Der Oberst lachte hellauf, aber der blinde Pfarrkollege erklärte ernsthaft: »Hier liegt ein tiefsinniger Flattichismus vor!«

»Ist das was Ähnliches wie der Katechismus?« fragte der Oberst lachend.

»O nein!« erwiderte der Blinde und netzte die Zunge ein wenig am feuchten Glasrand, »ein Flattichismus ist ein festverschnürter Sack mit fertigen Gedanken! Ich meine immer, ich müßte dahinterkommen und komm doch nicht dahinter! Also, Flattich, was verstehe ich unter einem Stiefweib?«

Flattich war gern bereit seine Sachen zu erklären und fragte aufs neue: Ob man wisse, was Stiefkinder seien? –

Das wisse man schon! sagte der Oberst.

»Also,« fuhr Flattich fort, »wie man das Stiefkinder heißt, wenn man ein Weib, die Kinder hat, heiratet und die Kinder dazunimmt, so – ist das ein Stiefweib, wenn man ein Vermögen heiratet und das Weib um des Vermögens willen dazunimmt! Kurz und gut. Wer nicht ehrlich heiratet, nimmt sich ein Stiefweib!«

»Jetzt verstehen wir!« sagte der Oberst. »Wie gut habt Ihr das ausgedacht! Nun aber weiter! Nach welchen Rücksichten wähltet Ihr noch?«

»Ich habe«, antwortete Flattich bedächtig, »noch eine andere Sache erwogen, als ich heiraten wollte, und die Sache« – er wandte sich plötzlich an seine Braut, sah sie ernst und prüfend an, holte blitzschnell aus und gab ihr eine mäßige Ohrfeige – »dieselbe Sache muß nun noch entschieden werden!«

Der Oberst sprang zornig auf. »Aber Flattich, ist Er verrückt geworden?«

Margarete wußte gar nicht, wie ihr geschehen war. Noch eben hatte er ihr so ernst und redlich ins Gesicht geblickt, dann hatte er ihr einen Backenstreich gegeben. Sie konnte sich nur denken, daß sie ihn mit irgend etwas erzürnt hatte, und dachte sich in ihrer Bescheidenheit: Vielleicht ist mir recht geschehen?! – und bat ihn mit den Augen still um Verzeihung. Da fiel er ihr an die Brust, ja noch mehr, er weinte Tränen der Freude und des überströmenden Glücks und stammelte:

»Liebe Margarete, ich habe es wissen müssen, ob du mich in Geduld erträgst, wenn ich aus der Haut fahre. Die Probe mußte ich haben! Nun weiß ich's, daß ich einen Erdenengel geheiratet habe. Eine, die mir einen Backenstreich verzeiht, wird mir noch mehr verzeihen! Ach, und dies vollbringt ein Mensch! Wie viel tiefer wird Gottes Verzeihung und Gnade für mich sein! Margarete, du hast bestanden!

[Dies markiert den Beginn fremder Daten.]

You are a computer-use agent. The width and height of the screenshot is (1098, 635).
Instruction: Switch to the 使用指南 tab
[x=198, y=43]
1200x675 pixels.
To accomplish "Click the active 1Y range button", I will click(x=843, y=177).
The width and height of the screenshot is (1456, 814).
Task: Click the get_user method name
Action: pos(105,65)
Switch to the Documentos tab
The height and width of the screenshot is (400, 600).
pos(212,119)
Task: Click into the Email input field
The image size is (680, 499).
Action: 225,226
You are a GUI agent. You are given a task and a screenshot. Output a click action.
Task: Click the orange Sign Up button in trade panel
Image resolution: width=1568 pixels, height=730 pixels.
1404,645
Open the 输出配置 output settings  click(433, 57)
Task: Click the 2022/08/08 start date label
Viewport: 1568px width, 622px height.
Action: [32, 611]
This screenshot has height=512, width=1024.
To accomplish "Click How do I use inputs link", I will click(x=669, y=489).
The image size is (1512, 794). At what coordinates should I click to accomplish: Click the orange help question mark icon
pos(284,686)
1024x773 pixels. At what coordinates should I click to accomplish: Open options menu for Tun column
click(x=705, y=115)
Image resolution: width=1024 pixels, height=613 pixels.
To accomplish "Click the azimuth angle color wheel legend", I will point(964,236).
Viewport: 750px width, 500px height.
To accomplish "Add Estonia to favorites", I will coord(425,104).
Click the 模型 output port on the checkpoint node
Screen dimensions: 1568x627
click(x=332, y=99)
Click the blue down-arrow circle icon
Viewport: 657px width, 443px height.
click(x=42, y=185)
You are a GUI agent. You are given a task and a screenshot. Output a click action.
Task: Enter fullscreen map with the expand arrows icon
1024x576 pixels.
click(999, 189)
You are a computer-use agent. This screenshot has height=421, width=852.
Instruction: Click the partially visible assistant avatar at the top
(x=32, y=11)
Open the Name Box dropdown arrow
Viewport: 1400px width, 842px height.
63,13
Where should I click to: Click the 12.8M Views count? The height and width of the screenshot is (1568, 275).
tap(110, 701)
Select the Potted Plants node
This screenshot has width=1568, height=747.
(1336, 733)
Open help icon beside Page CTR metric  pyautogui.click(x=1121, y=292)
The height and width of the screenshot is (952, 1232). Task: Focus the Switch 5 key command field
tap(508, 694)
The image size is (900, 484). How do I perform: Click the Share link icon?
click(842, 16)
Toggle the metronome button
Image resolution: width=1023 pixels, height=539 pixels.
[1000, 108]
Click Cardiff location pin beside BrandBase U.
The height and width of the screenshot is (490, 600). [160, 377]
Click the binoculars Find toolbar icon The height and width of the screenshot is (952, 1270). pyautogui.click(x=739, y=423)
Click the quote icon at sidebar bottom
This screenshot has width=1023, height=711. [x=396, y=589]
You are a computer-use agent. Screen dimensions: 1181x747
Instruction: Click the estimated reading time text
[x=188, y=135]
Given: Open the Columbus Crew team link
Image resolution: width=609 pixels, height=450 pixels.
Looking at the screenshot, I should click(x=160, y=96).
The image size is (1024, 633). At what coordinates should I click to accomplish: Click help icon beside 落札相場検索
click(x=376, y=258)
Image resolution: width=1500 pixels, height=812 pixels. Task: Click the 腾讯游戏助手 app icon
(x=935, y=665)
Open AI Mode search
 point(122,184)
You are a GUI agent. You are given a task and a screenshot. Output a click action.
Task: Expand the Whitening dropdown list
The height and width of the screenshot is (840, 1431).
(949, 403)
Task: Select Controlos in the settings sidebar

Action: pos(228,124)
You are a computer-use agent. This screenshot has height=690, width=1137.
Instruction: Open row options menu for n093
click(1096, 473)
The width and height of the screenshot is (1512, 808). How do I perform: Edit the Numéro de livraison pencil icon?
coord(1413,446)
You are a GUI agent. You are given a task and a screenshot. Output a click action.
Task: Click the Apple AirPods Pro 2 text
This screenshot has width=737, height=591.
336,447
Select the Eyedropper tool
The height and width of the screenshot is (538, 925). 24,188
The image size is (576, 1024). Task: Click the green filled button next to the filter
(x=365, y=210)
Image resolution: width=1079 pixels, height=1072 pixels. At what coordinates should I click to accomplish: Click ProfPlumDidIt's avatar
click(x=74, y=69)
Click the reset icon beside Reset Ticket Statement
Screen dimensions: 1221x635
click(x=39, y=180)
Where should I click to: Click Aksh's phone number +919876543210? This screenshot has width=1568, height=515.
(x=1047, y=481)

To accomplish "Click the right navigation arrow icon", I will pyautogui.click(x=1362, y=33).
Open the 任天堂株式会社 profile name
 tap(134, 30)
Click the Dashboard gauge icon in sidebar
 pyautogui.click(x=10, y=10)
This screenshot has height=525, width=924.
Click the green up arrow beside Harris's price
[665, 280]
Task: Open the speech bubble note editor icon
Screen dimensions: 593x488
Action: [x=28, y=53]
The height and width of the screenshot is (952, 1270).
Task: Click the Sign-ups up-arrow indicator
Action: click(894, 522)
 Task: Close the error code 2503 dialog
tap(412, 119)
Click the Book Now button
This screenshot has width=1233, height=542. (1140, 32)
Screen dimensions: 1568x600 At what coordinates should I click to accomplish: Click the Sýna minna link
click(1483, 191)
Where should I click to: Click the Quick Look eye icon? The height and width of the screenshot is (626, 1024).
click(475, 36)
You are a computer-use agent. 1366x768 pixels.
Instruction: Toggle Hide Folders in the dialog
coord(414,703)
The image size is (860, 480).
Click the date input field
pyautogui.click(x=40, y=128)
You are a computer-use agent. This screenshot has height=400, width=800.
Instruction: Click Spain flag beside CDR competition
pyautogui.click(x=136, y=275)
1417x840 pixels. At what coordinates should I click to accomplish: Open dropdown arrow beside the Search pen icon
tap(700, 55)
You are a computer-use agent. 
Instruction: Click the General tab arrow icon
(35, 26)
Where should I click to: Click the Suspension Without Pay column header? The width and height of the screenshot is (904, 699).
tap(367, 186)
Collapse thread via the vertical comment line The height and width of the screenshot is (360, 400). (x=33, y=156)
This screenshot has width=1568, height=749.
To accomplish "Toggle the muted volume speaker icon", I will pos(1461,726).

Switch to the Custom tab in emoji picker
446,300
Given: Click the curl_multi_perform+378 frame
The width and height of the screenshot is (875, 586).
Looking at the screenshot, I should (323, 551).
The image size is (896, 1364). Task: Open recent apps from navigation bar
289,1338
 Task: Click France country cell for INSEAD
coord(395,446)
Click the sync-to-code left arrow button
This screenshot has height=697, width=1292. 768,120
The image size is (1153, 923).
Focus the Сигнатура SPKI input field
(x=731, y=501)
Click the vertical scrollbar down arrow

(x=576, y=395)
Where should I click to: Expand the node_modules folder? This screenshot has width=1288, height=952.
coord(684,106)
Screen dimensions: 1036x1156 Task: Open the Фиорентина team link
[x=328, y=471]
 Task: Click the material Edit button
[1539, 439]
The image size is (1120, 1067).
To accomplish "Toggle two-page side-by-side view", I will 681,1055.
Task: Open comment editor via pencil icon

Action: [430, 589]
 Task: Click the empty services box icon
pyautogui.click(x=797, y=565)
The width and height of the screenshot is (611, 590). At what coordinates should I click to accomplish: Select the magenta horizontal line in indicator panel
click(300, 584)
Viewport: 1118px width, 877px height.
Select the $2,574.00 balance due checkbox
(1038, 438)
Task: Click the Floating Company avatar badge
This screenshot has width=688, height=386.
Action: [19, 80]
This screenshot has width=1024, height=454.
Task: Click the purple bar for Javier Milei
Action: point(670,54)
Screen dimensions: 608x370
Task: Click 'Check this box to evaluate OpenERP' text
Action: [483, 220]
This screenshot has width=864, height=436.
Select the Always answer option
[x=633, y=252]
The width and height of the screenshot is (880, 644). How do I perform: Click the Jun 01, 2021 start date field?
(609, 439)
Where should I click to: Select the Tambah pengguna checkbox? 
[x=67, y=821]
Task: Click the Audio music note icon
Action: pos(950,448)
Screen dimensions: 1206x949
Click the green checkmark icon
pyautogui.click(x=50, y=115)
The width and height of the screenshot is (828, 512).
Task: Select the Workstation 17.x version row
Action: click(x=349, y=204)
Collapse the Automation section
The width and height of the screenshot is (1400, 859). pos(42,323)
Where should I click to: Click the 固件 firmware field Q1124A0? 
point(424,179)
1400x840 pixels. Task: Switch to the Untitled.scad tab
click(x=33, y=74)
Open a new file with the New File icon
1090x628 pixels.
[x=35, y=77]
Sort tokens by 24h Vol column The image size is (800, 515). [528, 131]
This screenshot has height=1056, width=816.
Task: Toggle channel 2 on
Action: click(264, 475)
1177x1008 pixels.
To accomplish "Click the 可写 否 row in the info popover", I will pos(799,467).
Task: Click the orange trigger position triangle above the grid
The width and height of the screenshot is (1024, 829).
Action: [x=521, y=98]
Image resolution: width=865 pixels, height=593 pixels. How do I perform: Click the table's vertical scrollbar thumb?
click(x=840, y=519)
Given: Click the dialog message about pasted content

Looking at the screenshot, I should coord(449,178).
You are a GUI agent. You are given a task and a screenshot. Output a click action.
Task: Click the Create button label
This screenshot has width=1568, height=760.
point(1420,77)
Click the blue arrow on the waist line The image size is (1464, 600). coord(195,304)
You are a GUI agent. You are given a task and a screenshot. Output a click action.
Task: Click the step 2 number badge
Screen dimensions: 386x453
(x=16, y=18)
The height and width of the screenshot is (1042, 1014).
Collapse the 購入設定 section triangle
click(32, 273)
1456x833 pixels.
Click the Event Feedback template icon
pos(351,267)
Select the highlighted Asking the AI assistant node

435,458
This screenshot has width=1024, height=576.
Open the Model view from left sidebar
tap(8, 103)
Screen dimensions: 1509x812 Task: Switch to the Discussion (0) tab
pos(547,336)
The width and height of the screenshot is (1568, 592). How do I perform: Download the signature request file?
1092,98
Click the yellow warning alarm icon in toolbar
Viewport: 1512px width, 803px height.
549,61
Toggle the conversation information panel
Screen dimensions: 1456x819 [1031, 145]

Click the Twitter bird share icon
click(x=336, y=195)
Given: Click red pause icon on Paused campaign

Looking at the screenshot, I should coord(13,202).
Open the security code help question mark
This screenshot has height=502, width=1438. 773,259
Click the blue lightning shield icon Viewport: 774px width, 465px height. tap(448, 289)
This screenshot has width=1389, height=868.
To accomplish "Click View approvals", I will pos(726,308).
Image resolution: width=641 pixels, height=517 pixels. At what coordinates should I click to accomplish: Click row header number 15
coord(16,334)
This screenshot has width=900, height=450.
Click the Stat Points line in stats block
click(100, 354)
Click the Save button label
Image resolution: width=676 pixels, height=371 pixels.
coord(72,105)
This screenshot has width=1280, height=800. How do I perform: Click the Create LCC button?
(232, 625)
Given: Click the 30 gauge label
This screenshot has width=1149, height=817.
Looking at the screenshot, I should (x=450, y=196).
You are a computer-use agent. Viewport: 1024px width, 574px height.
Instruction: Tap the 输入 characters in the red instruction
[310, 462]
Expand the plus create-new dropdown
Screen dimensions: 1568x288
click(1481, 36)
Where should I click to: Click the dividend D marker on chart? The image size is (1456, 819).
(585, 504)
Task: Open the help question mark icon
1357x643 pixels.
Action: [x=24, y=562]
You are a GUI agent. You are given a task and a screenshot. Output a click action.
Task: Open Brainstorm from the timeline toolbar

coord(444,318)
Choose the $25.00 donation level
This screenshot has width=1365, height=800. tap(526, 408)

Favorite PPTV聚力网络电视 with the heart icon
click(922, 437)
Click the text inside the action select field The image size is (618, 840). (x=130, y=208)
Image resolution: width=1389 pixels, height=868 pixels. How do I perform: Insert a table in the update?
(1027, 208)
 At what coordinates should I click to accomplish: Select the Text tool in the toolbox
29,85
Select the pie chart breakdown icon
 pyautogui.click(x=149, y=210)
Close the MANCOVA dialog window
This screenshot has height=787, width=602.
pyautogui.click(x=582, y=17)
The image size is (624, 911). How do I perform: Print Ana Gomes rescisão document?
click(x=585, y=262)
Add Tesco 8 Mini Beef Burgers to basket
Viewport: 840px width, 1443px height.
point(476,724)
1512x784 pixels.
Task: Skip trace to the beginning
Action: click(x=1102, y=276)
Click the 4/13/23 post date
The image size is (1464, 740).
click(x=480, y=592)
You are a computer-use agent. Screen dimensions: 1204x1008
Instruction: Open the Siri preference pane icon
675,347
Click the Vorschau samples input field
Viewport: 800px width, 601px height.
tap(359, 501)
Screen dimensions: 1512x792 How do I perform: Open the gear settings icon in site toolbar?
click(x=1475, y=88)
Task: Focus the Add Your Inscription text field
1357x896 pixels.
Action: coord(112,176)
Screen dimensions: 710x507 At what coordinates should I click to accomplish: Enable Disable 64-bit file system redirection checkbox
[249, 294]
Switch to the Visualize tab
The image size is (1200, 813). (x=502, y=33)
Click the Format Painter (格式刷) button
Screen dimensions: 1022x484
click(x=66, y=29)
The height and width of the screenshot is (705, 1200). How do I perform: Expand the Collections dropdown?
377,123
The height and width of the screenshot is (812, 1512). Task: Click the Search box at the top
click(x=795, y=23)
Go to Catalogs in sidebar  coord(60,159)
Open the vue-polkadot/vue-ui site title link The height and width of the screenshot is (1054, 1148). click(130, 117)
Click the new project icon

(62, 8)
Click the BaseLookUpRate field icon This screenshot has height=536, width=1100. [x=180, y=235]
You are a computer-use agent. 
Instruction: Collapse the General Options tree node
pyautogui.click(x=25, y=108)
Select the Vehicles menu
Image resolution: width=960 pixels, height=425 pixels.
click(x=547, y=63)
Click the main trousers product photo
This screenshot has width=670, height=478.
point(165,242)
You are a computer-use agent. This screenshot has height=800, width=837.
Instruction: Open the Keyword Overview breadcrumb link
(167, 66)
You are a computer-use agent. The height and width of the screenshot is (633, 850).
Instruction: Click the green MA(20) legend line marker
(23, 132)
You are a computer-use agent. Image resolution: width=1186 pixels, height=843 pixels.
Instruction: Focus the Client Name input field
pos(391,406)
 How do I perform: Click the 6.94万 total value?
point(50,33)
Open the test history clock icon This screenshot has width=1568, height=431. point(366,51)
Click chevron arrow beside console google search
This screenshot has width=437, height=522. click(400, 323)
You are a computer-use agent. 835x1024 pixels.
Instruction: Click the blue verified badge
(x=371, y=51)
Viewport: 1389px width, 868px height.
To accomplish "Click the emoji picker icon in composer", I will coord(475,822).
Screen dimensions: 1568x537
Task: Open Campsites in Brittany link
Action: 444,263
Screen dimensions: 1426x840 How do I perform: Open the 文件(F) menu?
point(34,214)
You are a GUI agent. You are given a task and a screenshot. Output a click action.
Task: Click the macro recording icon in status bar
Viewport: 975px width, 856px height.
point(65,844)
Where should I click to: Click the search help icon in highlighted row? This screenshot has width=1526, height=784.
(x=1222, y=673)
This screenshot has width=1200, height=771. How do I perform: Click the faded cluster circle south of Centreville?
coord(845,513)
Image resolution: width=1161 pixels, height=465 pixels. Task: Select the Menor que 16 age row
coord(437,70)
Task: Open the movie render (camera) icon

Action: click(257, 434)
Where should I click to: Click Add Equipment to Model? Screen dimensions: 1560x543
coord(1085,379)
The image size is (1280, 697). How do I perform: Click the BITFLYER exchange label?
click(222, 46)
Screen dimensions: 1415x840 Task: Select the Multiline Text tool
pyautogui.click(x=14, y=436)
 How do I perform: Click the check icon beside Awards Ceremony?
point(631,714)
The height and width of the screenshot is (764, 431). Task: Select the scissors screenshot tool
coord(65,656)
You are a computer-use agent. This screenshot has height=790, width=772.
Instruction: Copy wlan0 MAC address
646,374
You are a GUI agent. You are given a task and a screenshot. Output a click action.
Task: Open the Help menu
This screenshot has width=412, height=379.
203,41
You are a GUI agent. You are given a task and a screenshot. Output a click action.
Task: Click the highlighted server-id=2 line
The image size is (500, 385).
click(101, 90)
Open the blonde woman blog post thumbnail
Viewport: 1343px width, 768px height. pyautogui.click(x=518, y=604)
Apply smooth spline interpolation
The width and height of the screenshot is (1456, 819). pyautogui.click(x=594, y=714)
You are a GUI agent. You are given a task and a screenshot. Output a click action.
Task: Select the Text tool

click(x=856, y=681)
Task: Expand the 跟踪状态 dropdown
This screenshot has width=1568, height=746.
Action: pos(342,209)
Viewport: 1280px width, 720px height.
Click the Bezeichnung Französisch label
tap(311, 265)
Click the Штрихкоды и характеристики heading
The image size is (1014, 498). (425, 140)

Ich verspreche dir aber hoch und heilig, und diese da sind Zeugen, daß ich mich hüten werde vor dem ersten bösen Wort, vor dem ersten Streit in unserer Ehe, so wahr ich dein Friedrich bin!«

Der Oberst hatte, während Flattich das Geheimnis des Backenstreiches enthüllte, langsam seine Miene verändert, und nun, als der Prediger sein Versprechen gab, erhob er sich feierlich, gab der Pfarrerin einen keuschen Kuß auf die Wange und sagte zu ihr:

»Sie hat Ihre Feuerprobe bestanden, Margarete! Ein Weib, das solche Geduld hat wie Sie, muß keinen Backenstreich mehr von ihrem Manne befürchten!